Bei seinem Amtsantritt 2002 habe es fürs damalige Haus des Gastes einen befristeten Vertrag mit einer Brauerei gegeben, der dann aber rasch aufgelöst worden sei. Dem damaligen Pächter habe die Gemeinde seinerzeit ein „funktionierendes Gebäude“übergeben, betont Eigstler, das später Angehörige weitergeführt hätten. Anlass zu überprüfen, ob es eine genehmigte Nutzung für die Hotelzimmer gibt, habe es während seiner Amtszeit nicht gegeben, wie Eigstler sagt: „Für das Renovieren von Zimmern, Toiletten und ähnliches waren keine Baugenehmigungen erforderlich.“
Das Thema Brandschutz sieht Eigstler allerdings unabhängig von der Frage, ob und wann die Hotelzimmer genehmigt wurden. Nach seiner Ansicht liege „das Kernproblem“ohnehin im neuen, 2014 befristet auf zehn Jahre abgeschlossenen Pachtvertrag: „Jeder neue Pachtvertrag muss neu gewertet werden“, also auch alle Fakten berücksichtigt werden. Und „das gerade mit Blick auf die in Wasserburg bevorstehenden Halbinselsanierung“, sagt Eigstler und verweist darauf, dass es in seiner jetzigen Gemeinde Wiggensbach für die beiden gemeindeeigenen Gaststätten keine befristeten Verträge mit langer Laufzeit gebe: „Wir haben nur unbefristet laufende Verträge mit halbjährlicher Kündigungsfrist für beide Seiten.“Wasserburg muss hingegen vertragsbedingt Schadensersatz für entgangene Einnahmen für die gesamte Vertragslaufzeit bis 2024 zahlen.

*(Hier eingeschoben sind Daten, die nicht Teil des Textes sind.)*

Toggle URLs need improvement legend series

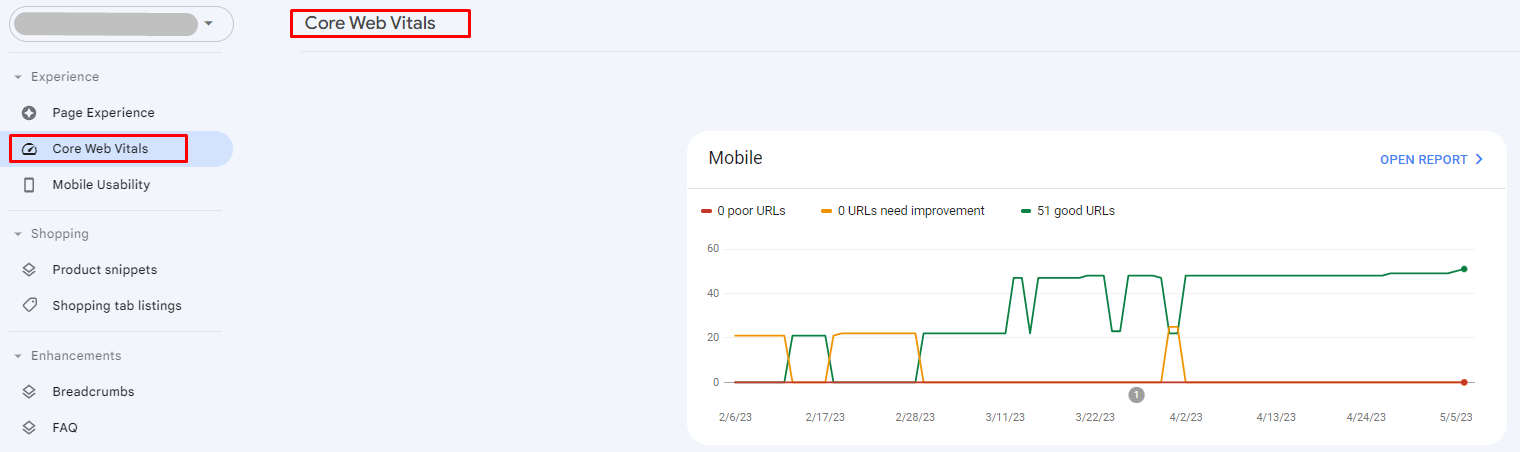tap(902, 211)
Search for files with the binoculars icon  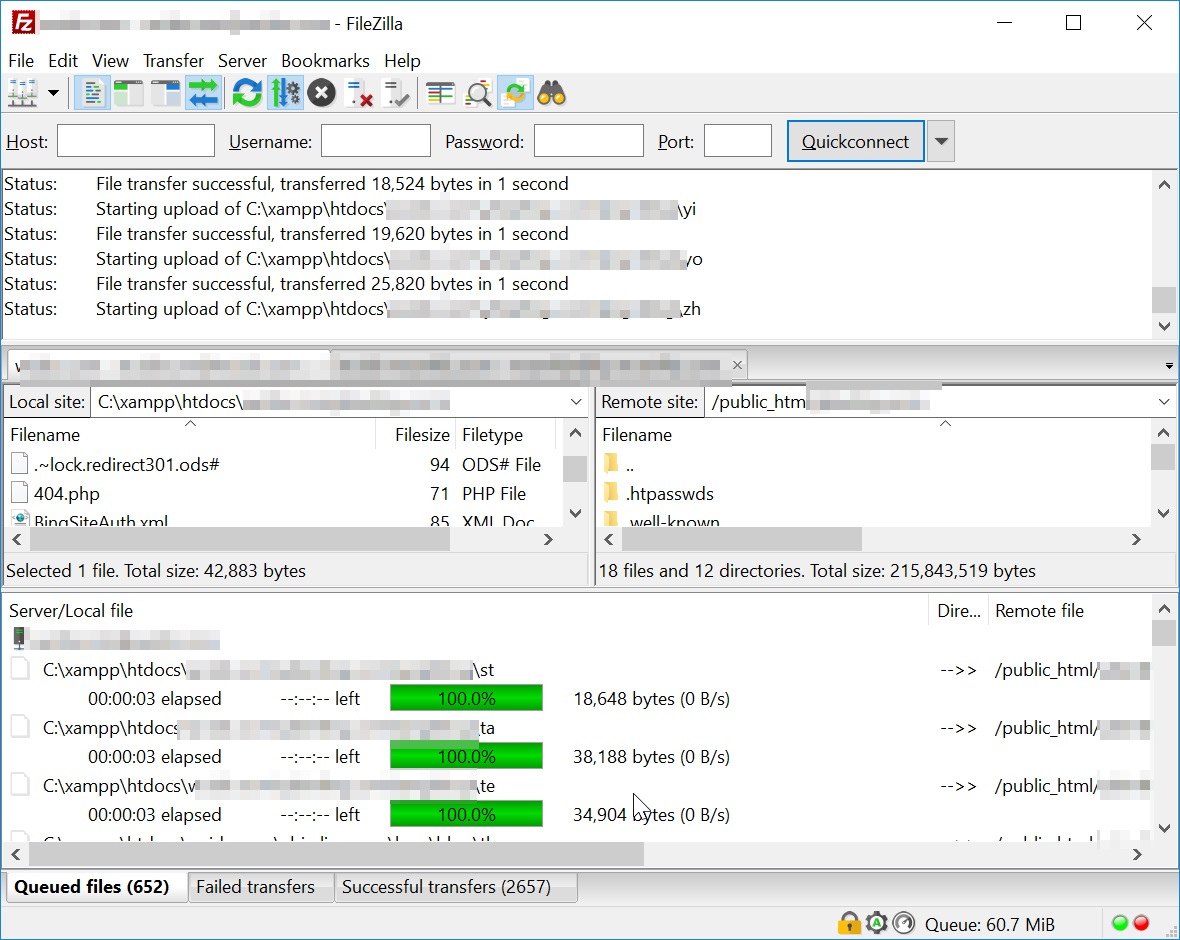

Dass ihnen nun der amtierende Wasserburger Bürgermeister Kleinschmidt Verantwortung für das Thema Seekrone zuschieben wolle, will Eigstler vor diesem ganzen Hintergrund für sich und seine beiden Vorgänger „nicht so stehen lassen“: „Da lassen wir uns nicht ins Boot ziehen“, wehrt sich Thomas Eigstler vehement.